Lose to a weaker opponent, and your score drops more.
In other words, it is not simply "how often did you win" but rather "who did you win against" that accumulates into the score. A far more meaningful question for scouting and opposition analysis.
This research was published as an SCI journal paper in the International Journal of Performance Analysis in Sport. It analyzed 33,163 aerial duels across 684 matches in K League 1 from the 2021-2023 seasons. (Kim & Kim, 2024, DOI: 10.1080/24748668.2024.2420458)
The Key: Height-Adjusted Initial Elo for Faster Stabilization
Traditional Elo systems start all players at the same initial value (e.g., 1500), with ability values gradually determined as data accumulates.
However, aerial duels come with a well-known premise: taller players have an inherent advantage.
The BEPRO research team set initial values as follows.
Calculate Elo without height adjustment first.
Apply linear regression between player height and calculated Elo.
Use the regression predictions as height-adjusted initial Elo values.
This does not mean "taller players are rated higher." It is a method to acknowledge the structural advantage of height and then compare skill more fairly on top of it.
For example, Dave Bulthuis (192cm) starts with an initial Elo of 1561.76, while Sunmin Kim (167cm) starts at 1426.92. From there, Elo updates continuously based on actual aerial duel results.
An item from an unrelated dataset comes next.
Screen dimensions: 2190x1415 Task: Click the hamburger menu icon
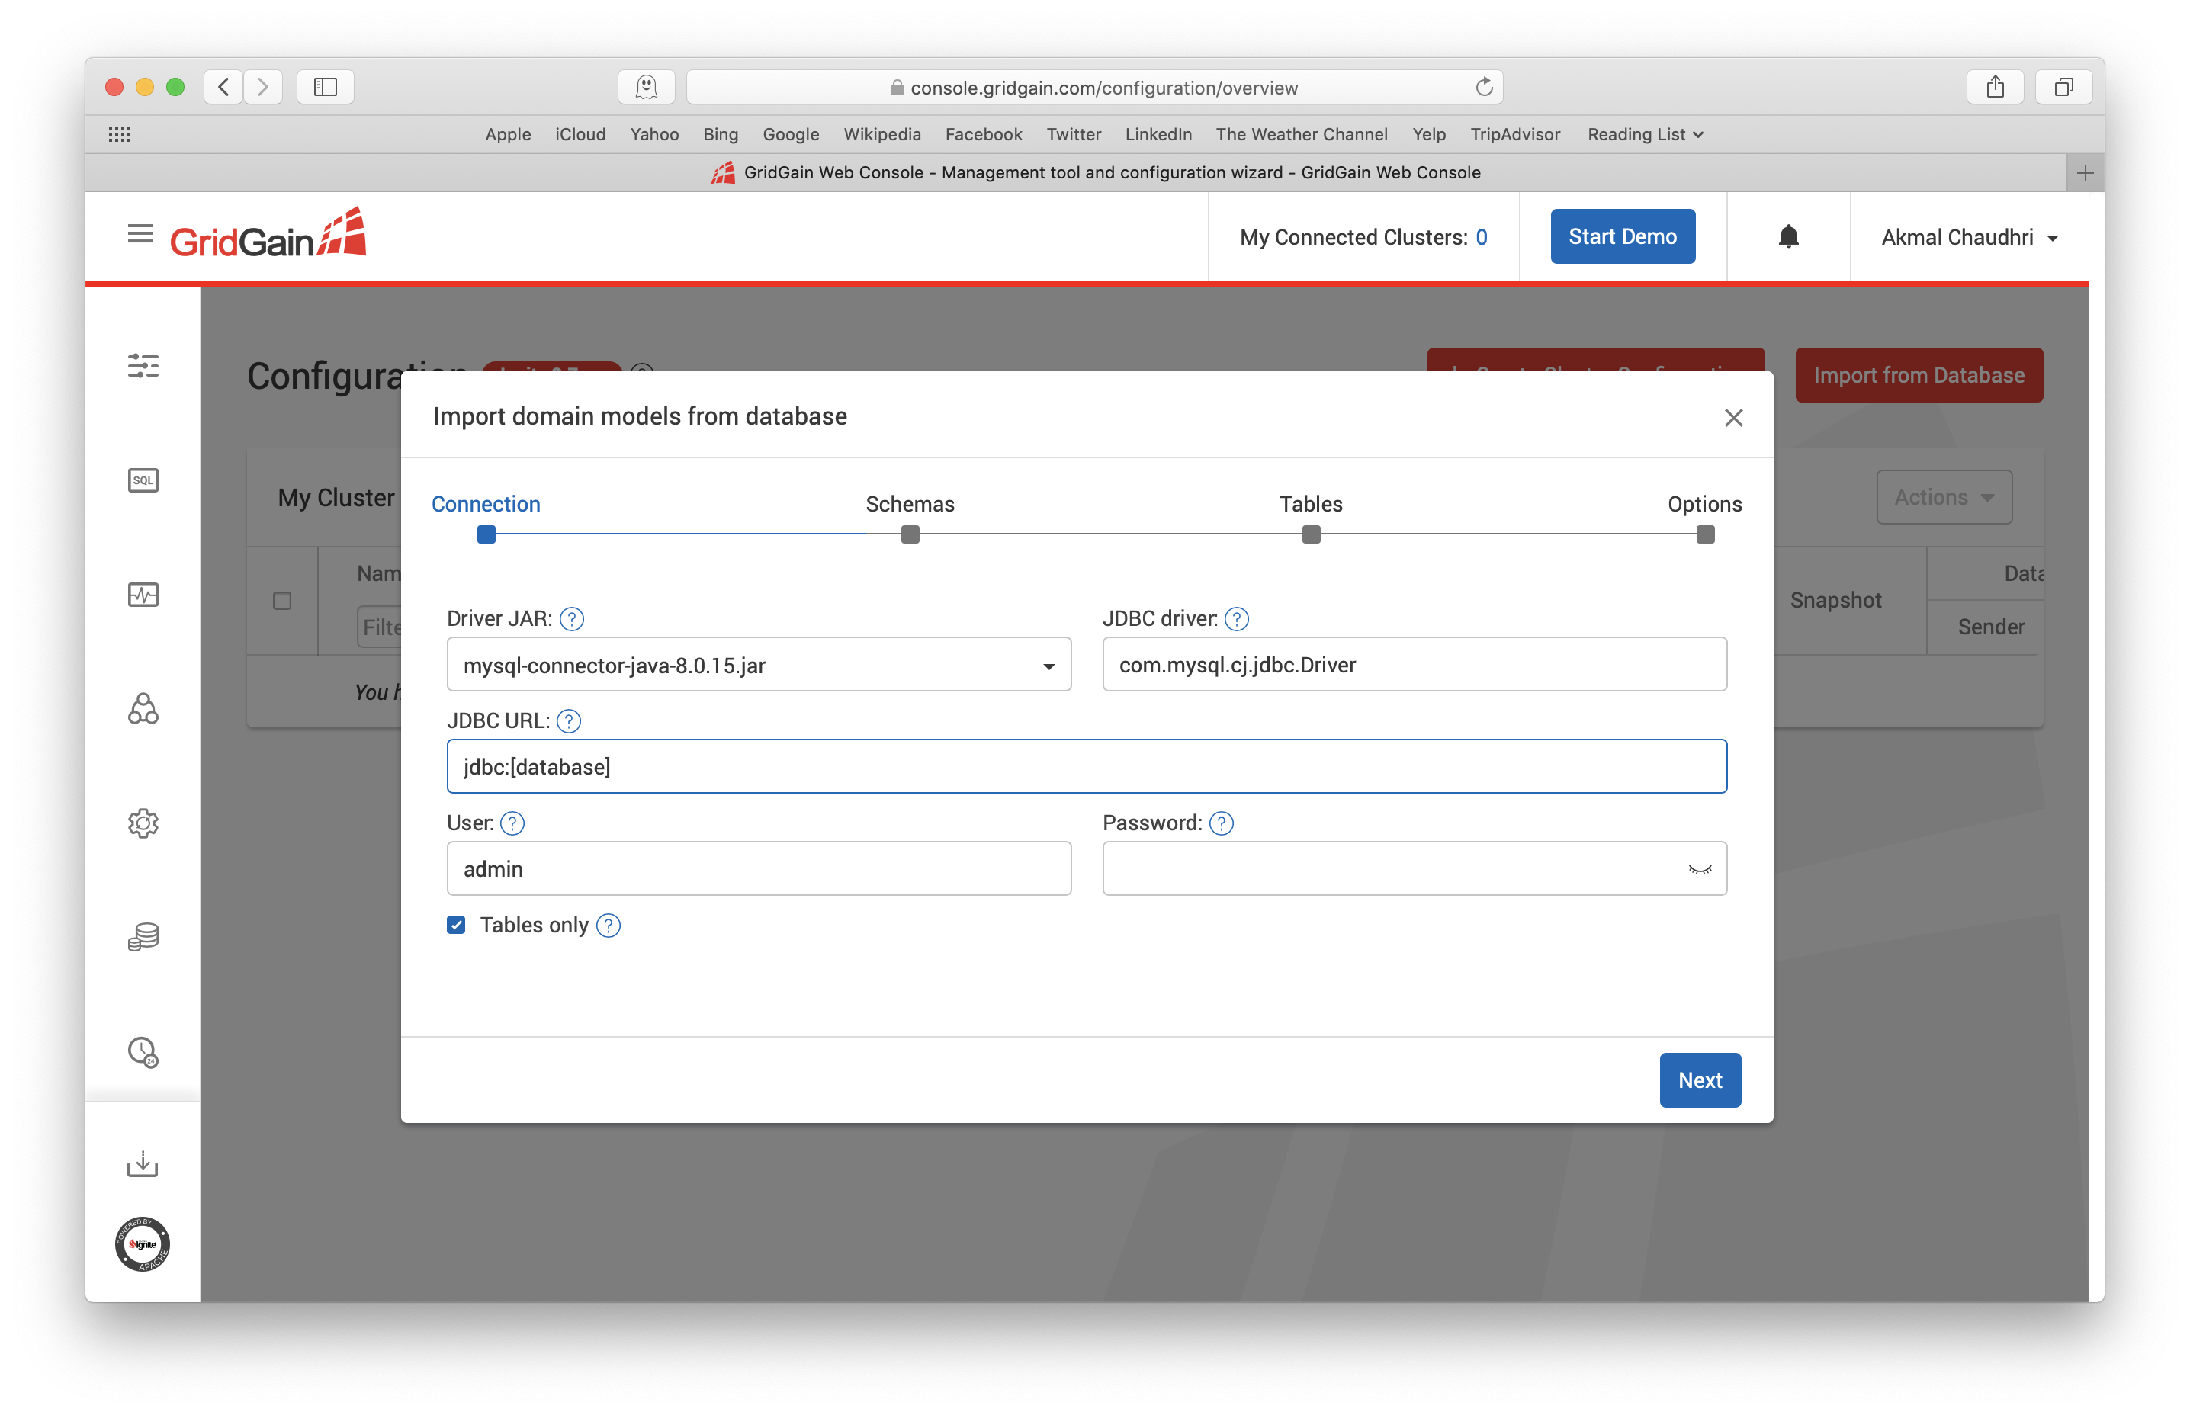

In terms of model performance, the height-adjusted Elo (K=10) showed higher accuracy (0.626) and AUROC (0.649) compared to the non-adjusted model.
Elo Reveals a Different Picture

The most interesting result from the aerial duel analysis is the ranking reversal.
Elo Rank | Player | Elo Score | Win Rate | Win Rate Rank |
|---|---|---|---|---|
1st | Harrison Delbridge | 1750.49 | 71.8% | 3rd |
2nd | Dave Bulthuis | 1721.61 | 66.8% | 21st |
3rd | Youngbin Kim | 1717.30 | 62.0% | 54th |
4th | Taewook Jeong | 1711.27 | 76.3% | 1st |
Delbridge is a genuinely strong player by both win rate and Elo.
More notable are Bulthuis and Youngbin Kim. They rank only 21st and 54th by win rate, but climb to 2nd and 3rd in Elo.
These players did not simply win a lot. They can be interpreted as having "consistently maintained competitiveness even against tough opponents."
Conversely, Taewook Jeong, ranked 1st in win rate, drops to 4th in Elo. Even with a high win rate, factoring in matchup difficulty changes the ranking.

In summary:
Win rate measures "how often did you win."
Elo measures "who did you win against (difficulty included)."
From Research to Product: Integrated into PEI

This research does not stop at academic achievement.
BEPRO has integrated this height-adjusted Elo rating metric into PEI (Player Evaluation Index), applying it in an actual product.
What this metric means in PEI is practical.
For scouting and recruitment, it enables faster discovery of players who do not appear on win rate leaderboards but consistently handle tough matchups. It is an effective tool for finding players with hidden value.
For opposition analysis and tactics, identifying true aerial strengths and weaknesses allows more evidence-based decisions in set-piece matchup design, cross target zone selection, and personnel deployment.
The BEPRO Data Science team continues the cycle of researching advanced metrics that reflect context beyond basic statistics and applying them to actual products. This aerial duel analysis is one example of that pipeline.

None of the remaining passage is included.